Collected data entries
══════════

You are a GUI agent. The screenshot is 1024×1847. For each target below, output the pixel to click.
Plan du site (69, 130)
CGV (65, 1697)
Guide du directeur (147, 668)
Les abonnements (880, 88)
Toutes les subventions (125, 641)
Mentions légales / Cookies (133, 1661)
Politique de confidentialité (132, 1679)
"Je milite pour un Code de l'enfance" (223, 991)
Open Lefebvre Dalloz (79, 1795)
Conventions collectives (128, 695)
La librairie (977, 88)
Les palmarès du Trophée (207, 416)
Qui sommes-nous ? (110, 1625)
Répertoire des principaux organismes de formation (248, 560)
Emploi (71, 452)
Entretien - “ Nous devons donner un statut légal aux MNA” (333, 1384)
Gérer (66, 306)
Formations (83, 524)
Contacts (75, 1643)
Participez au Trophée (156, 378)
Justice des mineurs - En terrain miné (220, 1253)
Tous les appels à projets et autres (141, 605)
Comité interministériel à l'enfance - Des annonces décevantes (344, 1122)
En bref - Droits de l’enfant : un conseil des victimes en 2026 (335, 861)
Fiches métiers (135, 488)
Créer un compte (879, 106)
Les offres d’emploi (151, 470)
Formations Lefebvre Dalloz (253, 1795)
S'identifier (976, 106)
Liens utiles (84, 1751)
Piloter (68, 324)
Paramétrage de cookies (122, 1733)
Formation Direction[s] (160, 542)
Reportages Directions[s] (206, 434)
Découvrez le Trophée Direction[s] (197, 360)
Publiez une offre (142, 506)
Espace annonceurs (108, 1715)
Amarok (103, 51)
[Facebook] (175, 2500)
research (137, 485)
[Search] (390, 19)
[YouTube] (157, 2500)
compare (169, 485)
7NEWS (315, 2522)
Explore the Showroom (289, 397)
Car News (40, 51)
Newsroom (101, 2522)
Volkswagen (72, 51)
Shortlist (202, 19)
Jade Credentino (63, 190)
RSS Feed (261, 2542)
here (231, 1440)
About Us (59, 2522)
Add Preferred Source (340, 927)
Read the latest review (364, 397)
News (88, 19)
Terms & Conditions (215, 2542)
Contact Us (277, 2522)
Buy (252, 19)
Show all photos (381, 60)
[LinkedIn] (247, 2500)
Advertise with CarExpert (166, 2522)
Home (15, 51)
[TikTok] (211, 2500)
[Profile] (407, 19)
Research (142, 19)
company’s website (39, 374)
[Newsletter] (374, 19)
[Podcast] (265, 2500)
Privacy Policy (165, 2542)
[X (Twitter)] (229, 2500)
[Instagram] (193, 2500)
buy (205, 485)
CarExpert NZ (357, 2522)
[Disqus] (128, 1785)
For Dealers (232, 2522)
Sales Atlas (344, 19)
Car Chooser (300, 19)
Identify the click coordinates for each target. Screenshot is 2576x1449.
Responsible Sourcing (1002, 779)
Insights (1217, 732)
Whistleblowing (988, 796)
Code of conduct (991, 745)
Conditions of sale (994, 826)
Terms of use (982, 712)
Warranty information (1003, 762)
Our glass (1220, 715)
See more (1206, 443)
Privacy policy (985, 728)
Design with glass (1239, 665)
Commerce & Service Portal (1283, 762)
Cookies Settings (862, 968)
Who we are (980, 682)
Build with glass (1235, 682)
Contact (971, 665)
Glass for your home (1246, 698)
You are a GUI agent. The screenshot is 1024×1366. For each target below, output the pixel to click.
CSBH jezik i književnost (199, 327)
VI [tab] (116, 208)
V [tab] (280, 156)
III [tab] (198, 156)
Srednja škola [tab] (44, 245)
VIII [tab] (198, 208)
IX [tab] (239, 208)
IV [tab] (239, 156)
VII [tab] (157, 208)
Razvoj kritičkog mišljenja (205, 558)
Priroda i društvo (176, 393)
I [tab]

══════════

### Task goal
The answer must consist of every entry, set down exactly as given.

### Output of the task
You are a GUI agent. The screenshot is 1024×1847. For each target below, output the pixel to click.
Plan du site (69, 130)
CGV (65, 1697)
Guide du directeur (147, 668)
Les abonnements (880, 88)
Toutes les subventions (125, 641)
Mentions légales / Cookies (133, 1661)
Politique de confidentialité (132, 1679)
"Je milite pour un Code de l'enfance" (223, 991)
Open Lefebvre Dalloz (79, 1795)
Conventions collectives (128, 695)
La librairie (977, 88)
Les palmarès du Trophée (207, 416)
Qui sommes-nous ? (110, 1625)
Répertoire des principaux organismes de formation (248, 560)
Emploi (71, 452)
Entretien - “ Nous devons donner un statut légal aux MNA” (333, 1384)
Gérer (66, 306)
Formations (83, 524)
Contacts (75, 1643)
Participez au Trophée (156, 378)
Justice des mineurs - En terrain miné (220, 1253)
Tous les appels à projets et autres (141, 605)
Comité interministériel à l'enfance - Des annonces décevantes (344, 1122)
En bref - Droits de l’enfant : un conseil des victimes en 2026 (335, 861)
Fiches métiers (135, 488)
Créer un compte (879, 106)
Les offres d’emploi (151, 470)
Formations Lefebvre Dalloz (253, 1795)
S'identifier (976, 106)
Liens utiles (84, 1751)
Piloter (68, 324)
Paramétrage de cookies (122, 1733)
Formation Direction[s] (160, 542)
Reportages Directions[s] (206, 434)
Découvrez le Trophée Direction[s] (197, 360)
Publiez une offre (142, 506)
Espace annonceurs (108, 1715)
Amarok (103, 51)
[Facebook] (175, 2500)
research (137, 485)
[Search] (390, 19)
[YouTube] (157, 2500)
compare (169, 485)
7NEWS (315, 2522)
Explore the Showroom (289, 397)
Car News (40, 51)
Newsroom (101, 2522)
Volkswagen (72, 51)
Shortlist (202, 19)
Jade Credentino (63, 190)
RSS Feed (261, 2542)
here (231, 1440)
About Us (59, 2522)
Add Preferred Source (340, 927)
Read the latest review (364, 397)
News (88, 19)
Terms & Conditions (215, 2542)
Contact Us (277, 2522)
Buy (252, 19)
Show all photos (381, 60)
[LinkedIn] (247, 2500)
Advertise with CarExpert (166, 2522)
Home (15, 51)
[TikTok] (211, 2500)
[Profile] (407, 19)
Research (142, 19)
company’s website (39, 374)
[Newsletter] (374, 19)
[Podcast] (265, 2500)
Privacy Policy (165, 2542)
[X (Twitter)] (229, 2500)
[Instagram] (193, 2500)
buy (205, 485)
CarExpert NZ (357, 2522)
[Disqus] (128, 1785)
For Dealers (232, 2522)
Sales Atlas (344, 19)
Car Chooser (300, 19)
Identify the click coordinates for each target. Screenshot is 2576x1449.
Responsible Sourcing (1002, 779)
Insights (1217, 732)
Whistleblowing (988, 796)
Code of conduct (991, 745)
Conditions of sale (994, 826)
Terms of use (982, 712)
Warranty information (1003, 762)
Our glass (1220, 715)
See more (1206, 443)
Privacy policy (985, 728)
Design with glass (1239, 665)
Commerce & Service Portal (1283, 762)
Cookies Settings (862, 968)
Who we are (980, 682)
Build with glass (1235, 682)
Contact (971, 665)
Glass for your home (1246, 698)
You are a GUI agent. The screenshot is 1024×1366. For each target below, output the pixel to click.
CSBH jezik i književnost (199, 327)
VI [tab] (116, 208)
V [tab] (280, 156)
III [tab] (198, 156)
Srednja škola [tab] (44, 245)
VIII [tab] (198, 208)
IX [tab] (239, 208)
IV [tab] (239, 156)
VII [tab] (157, 208)
Razvoj kritičkog mišljenja (205, 558)
Priroda i društvo (176, 393)
I [tab]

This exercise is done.